◆ **DATA TO USE**:
--------

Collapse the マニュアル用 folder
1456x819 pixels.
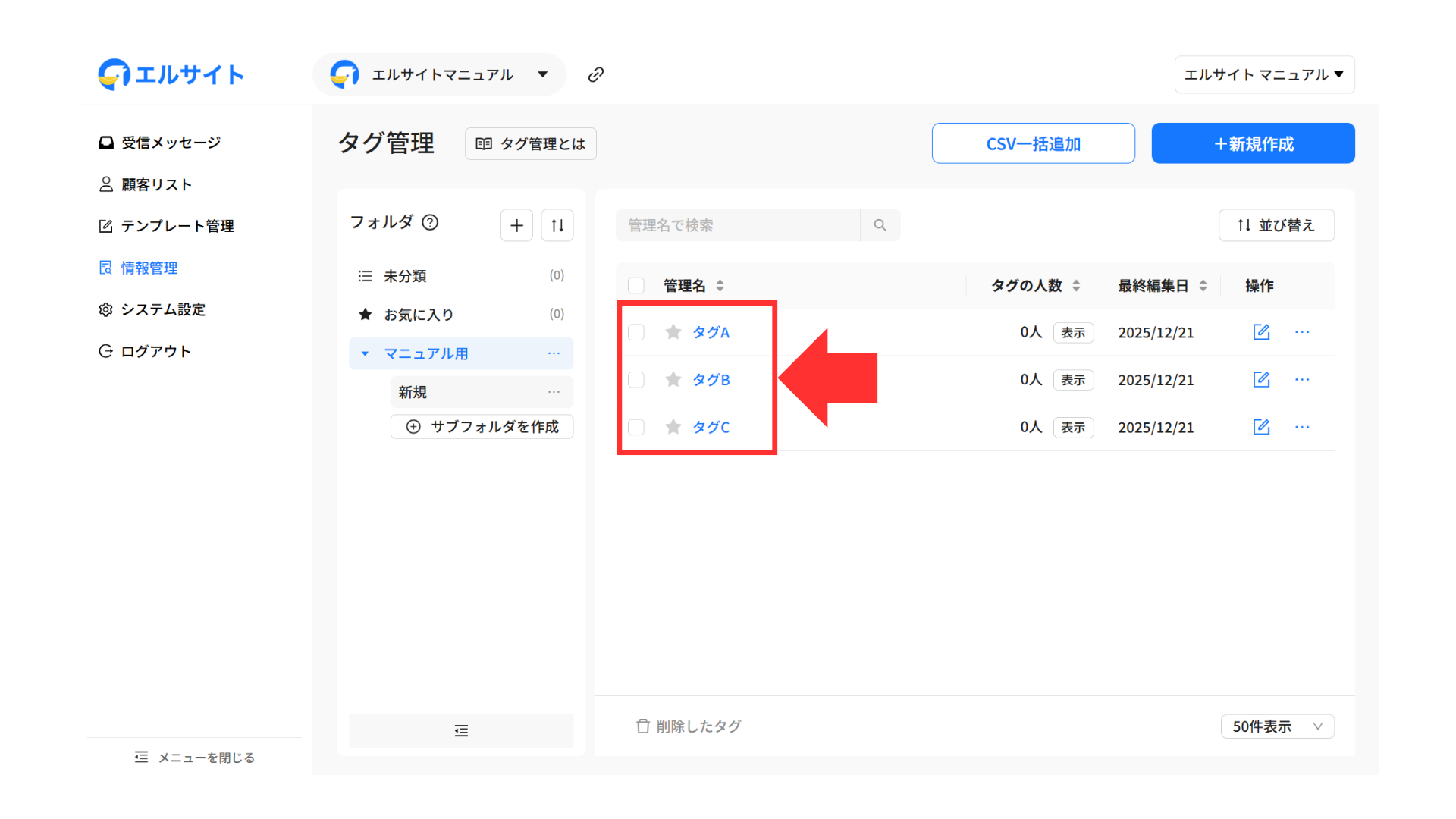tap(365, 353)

--------

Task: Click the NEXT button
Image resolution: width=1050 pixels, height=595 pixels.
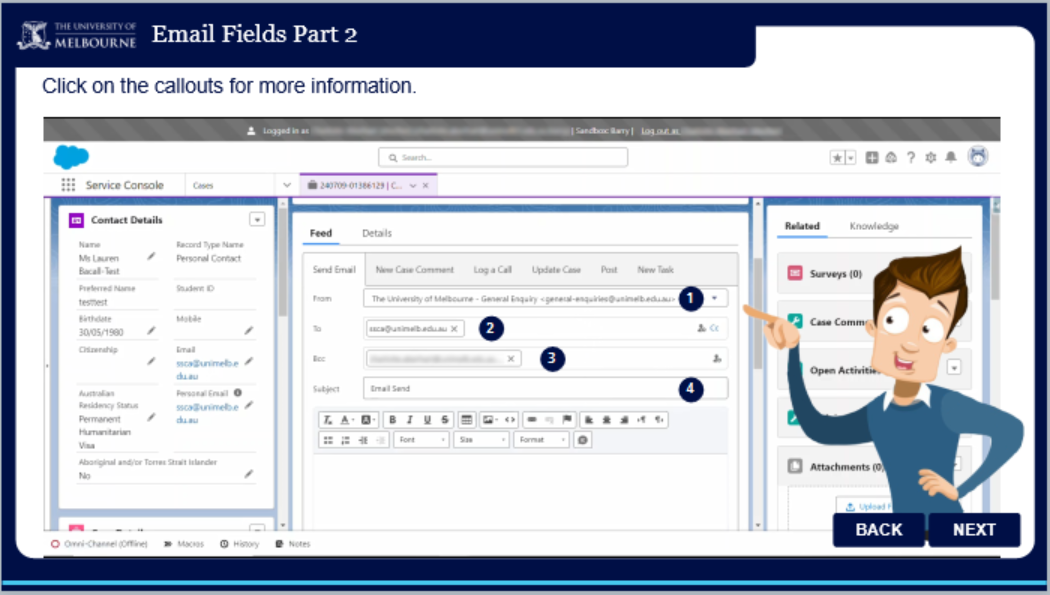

--------

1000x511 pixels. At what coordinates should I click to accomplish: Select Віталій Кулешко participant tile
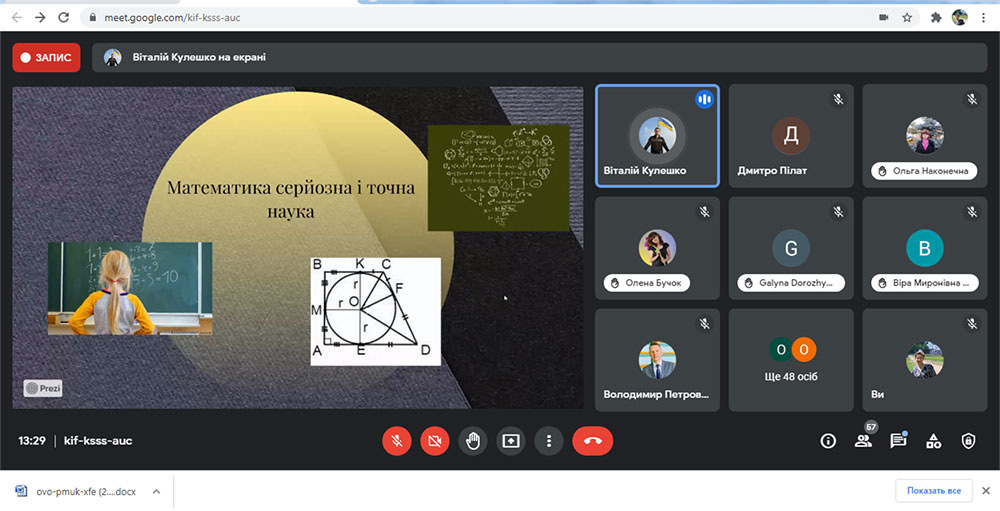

--------

◆ **YOUR INSTRUCTIONS**: Reproduce the entries from the line with "Task: Click the NEXT button" to the line with "Image resolution: width=1050", each line unchanged.

◆ **FINISHED EXERCISE**:
Task: Click the NEXT button
Image resolution: width=1050 pixels, height=595 pixels.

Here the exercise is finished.